Director: Phylida Lloyd
Writer: Abi Morgan
Stars: Meryl Streep, Jim Broadbent
The best thing I did before watching The Iron Lady was reading some reviews. Not that they affected my opinion, but they changed what I was expecting. Based off the trailers, I was expecting a biopic bookended by present day Margaret Thatcher remembering her past. What you actually get is an approximately fifty-fifty split between present day Thatcher and her past.
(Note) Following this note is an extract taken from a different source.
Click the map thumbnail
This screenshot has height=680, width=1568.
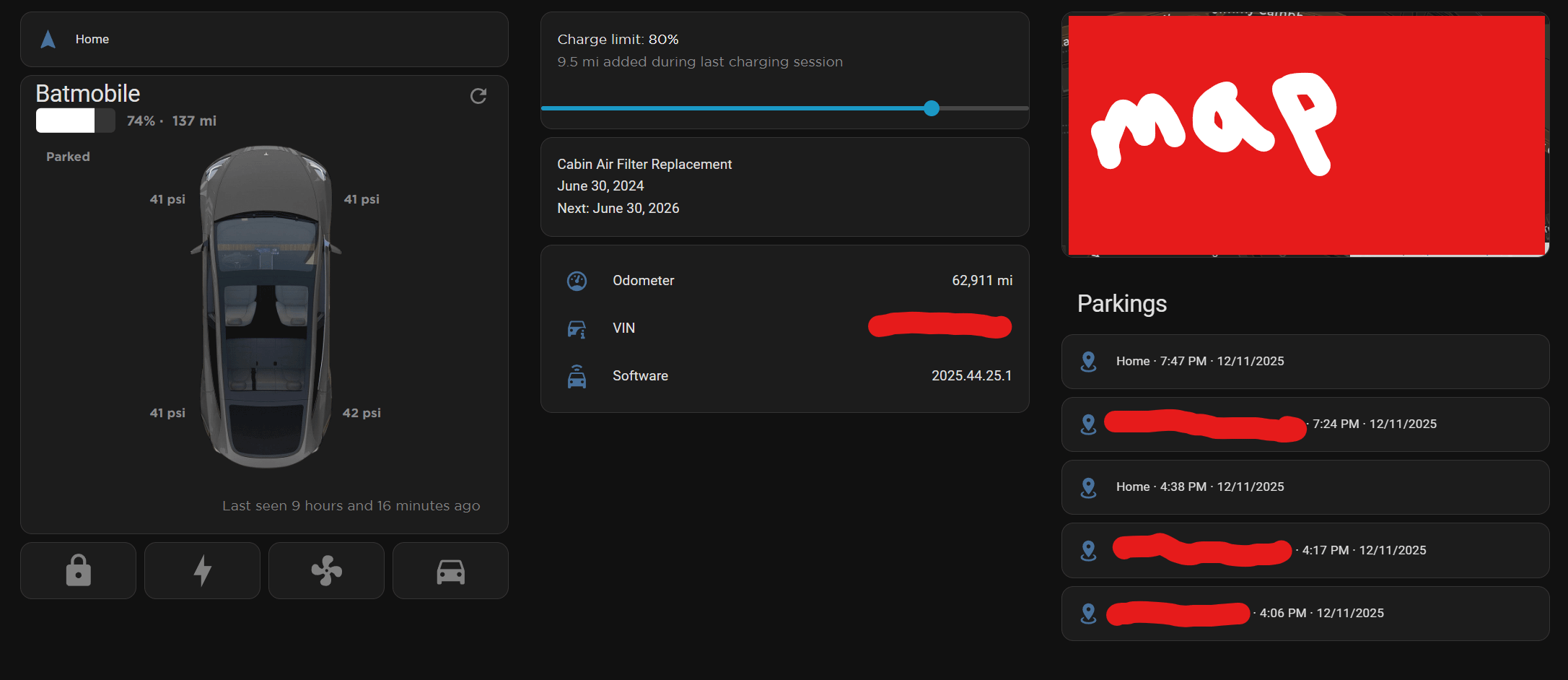[x=1305, y=134]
The film begins on a very high note with my two favorite scenes, both set in the present. The first is of Thatcher (Meryl Streep) in line at the local grocer to purchase milk. In front of her is a businessman talking on the phone focused only on his conversation and the cashier. Behind her is a women too young to recognize her. Next we are at her home at the Breakfast table with Denis (Jim Broadbent), her husband, where she is talking about the cost of milk and insisting he eat his egg while the both are carrying on a conversation. We then hear someone else in the house who comes to inquire how Thatcher is doing. We cut back to the table and see she is eating alone.
Quick sidebar–the current condition of Margaret Thatcher’s health is unknown. She has had strokes, but there has been no official announcement of her suffering from Alzheimer’s or another form of dementia. Her daughter has said she does suffer from memory loss but has never mentioned any hallucinations–now back to the review.
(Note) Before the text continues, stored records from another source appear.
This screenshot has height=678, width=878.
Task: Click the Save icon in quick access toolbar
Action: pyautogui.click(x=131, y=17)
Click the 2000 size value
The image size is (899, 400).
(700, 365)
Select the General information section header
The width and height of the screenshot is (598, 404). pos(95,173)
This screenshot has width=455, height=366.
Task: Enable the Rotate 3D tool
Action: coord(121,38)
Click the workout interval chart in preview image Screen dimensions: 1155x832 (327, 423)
To me, the film’s story of present day Margaret Thatcher now becomes her journey to let Denis go, and accept he is no longer physically there. It begins with her assistant and her daughter offering to help her pack his old suits and clothing, and ends with them packed and him walking down the hall into the light. In between are scenes of dinner with friends, autographing books, listening to music from which we flashback to her past. A past as a shop keeper’s daughter who rises to Parliament and beyond. Quick flashbacks of key moments in her life framed by the regular pace of the present-day scenes.
The direction by Phylida Lloyd and screenplay by Abi Morgan are adequate. My one criticism is the way in which Thatcher was depicted before she resigned as Prime Minister. The entire film had a certain slow-quick pace between the present-day and the flashback scenes, respectively. But the scenes of her last year in power seemed over-the-top: sometimes the shots were at slight angles and the character became a caricature–Cruella de Vil to be exact.
The performance–and in this film there is only one that matters–is more than adequate. Meryl Streep was correctly nominated for an Oscar as Best Actress and won the Golden Globe for it. She completely loses herself in the role. As good as she was as the younger Thatcher, the greater performance is as the elderly Thatcher. Streep never looks like she is acting, and at the same time demands all of your attention when other people are in the scene. Her monologue at the doctor’s office about thinking instead of feeling is worth the price of admission alone, but it is the quiet moments that I enjoyed the best–buying the milk at the grocer, having breakfast alone.
Though some may find fault with the structure of the movie I think it works–once you know that this is not a traditional biopic. If the marketing campaign had released a more accurate trailer I think the movie would have received better reviews. Do you have to watch this in the theatre? No. This film is all about one performance; one you can enjoy at home or out at the movies.